For doctors, ethical questions often become questions of responsibility. Traditionally that responsibility has been framed in relation to an individual doctor’s obligations to an individual patient.

But when it comes to racism and the structural effects of racism on health, an individual’s ethics might not be enough.

What are the responsibilities of doctors if we understand racism to be a fundamental determinant of health as Williams and Mohammed argue:

“…racism is one of several fundamental or basic determinants of health and it gives emphasis to institutional and cultural racism. The model emphasizes the importance of distinguishing basic causes from surface or intervening causes (proximal pathways). While changes in fundamental causes lead to changes in outcomes, interventions in the intermediate or proximal pathways, without corresponding changes in fundamental causes, are unlikely to produce long-term improvements in population health.”

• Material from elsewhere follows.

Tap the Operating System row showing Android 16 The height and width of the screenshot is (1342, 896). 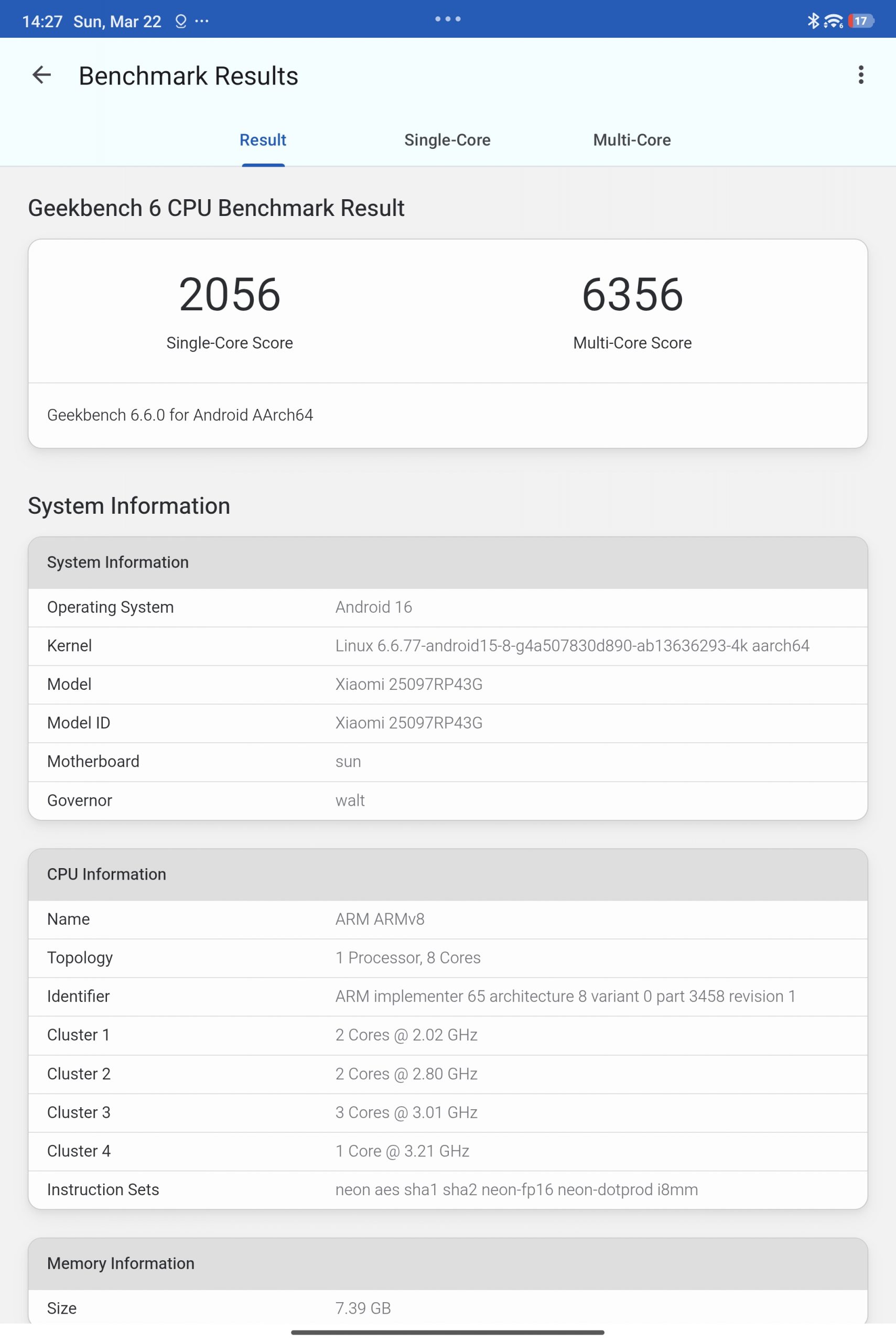(x=373, y=607)
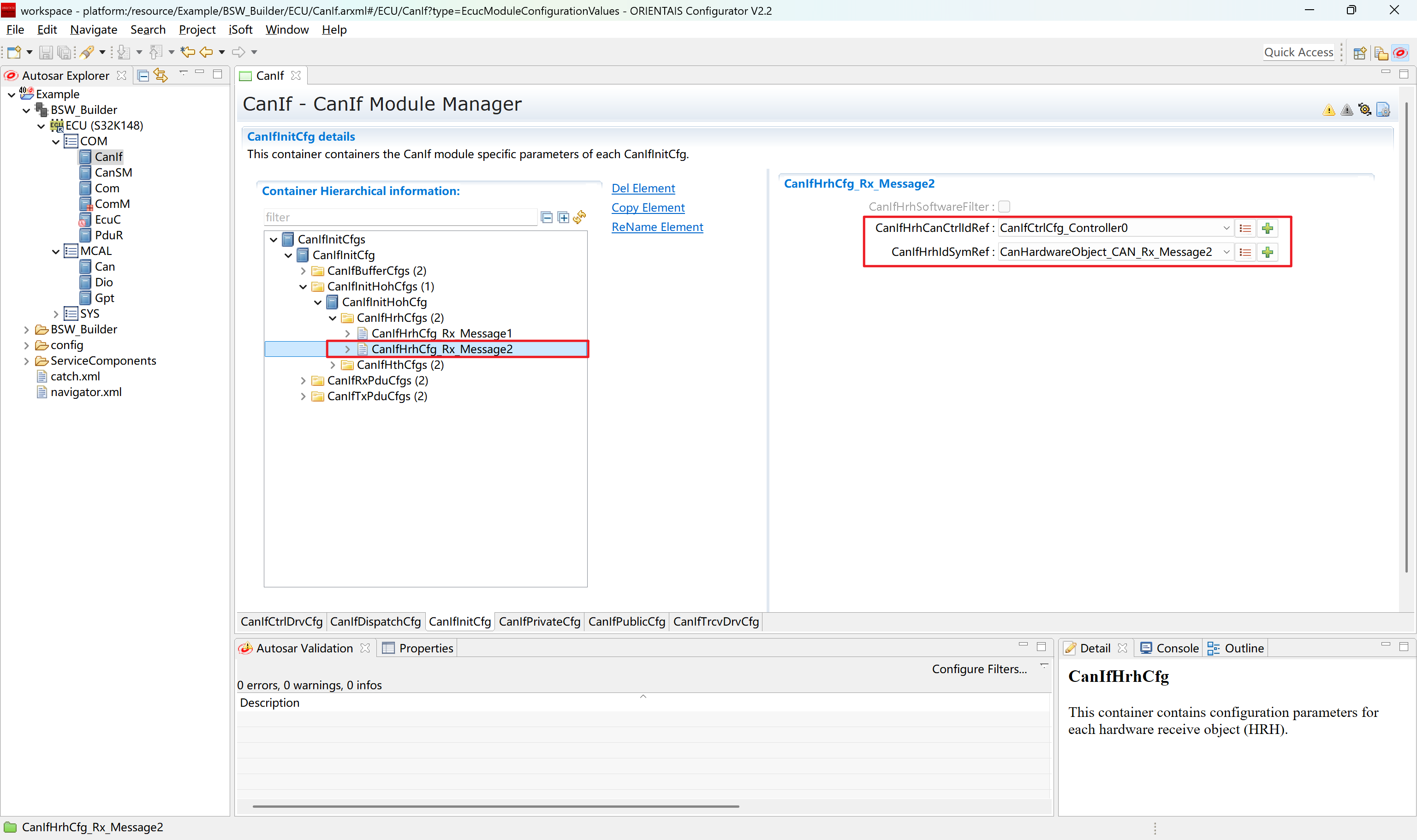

If racism is a fundamental cause of disease, then what is the responsibility of the doctor outside of the examination room? This is the question Mary T Bassett M.D., M.P.H, Commissioner, New York City Department of Health and Mental Hygiene, asks in a recent piece in the NEJM the #BlackLivesMatter — A Challenge to the Medical and Public Health Communities

“Should health professionals be accountable not only for caring for individual black patients but also for fighting the racism — both institutional and interpersonal — that contributes to poor health in the first place? Should we work harder to ensure that black lives matter?”

For Doctors Council this quickly becomes another question: how do Doctors effectively organize to win these fights?   Health Professionals in general and doctors in particular often feel alienated and powerless to address the most basic issues at their institutions. If we are going to fight, we need effective sustainable strategies.

On the most basic level we believe these fights for equity in health care must be collective struggles, in which health professionals, including doctors, organize to serve their patients and communities.

Dr. Bassett is surely correct when she says that “Rightfully or not, medical professionals often have a societal status that gives our voices greater credibility.” How do we as a union, and doctors as a profession, use that voice effectively?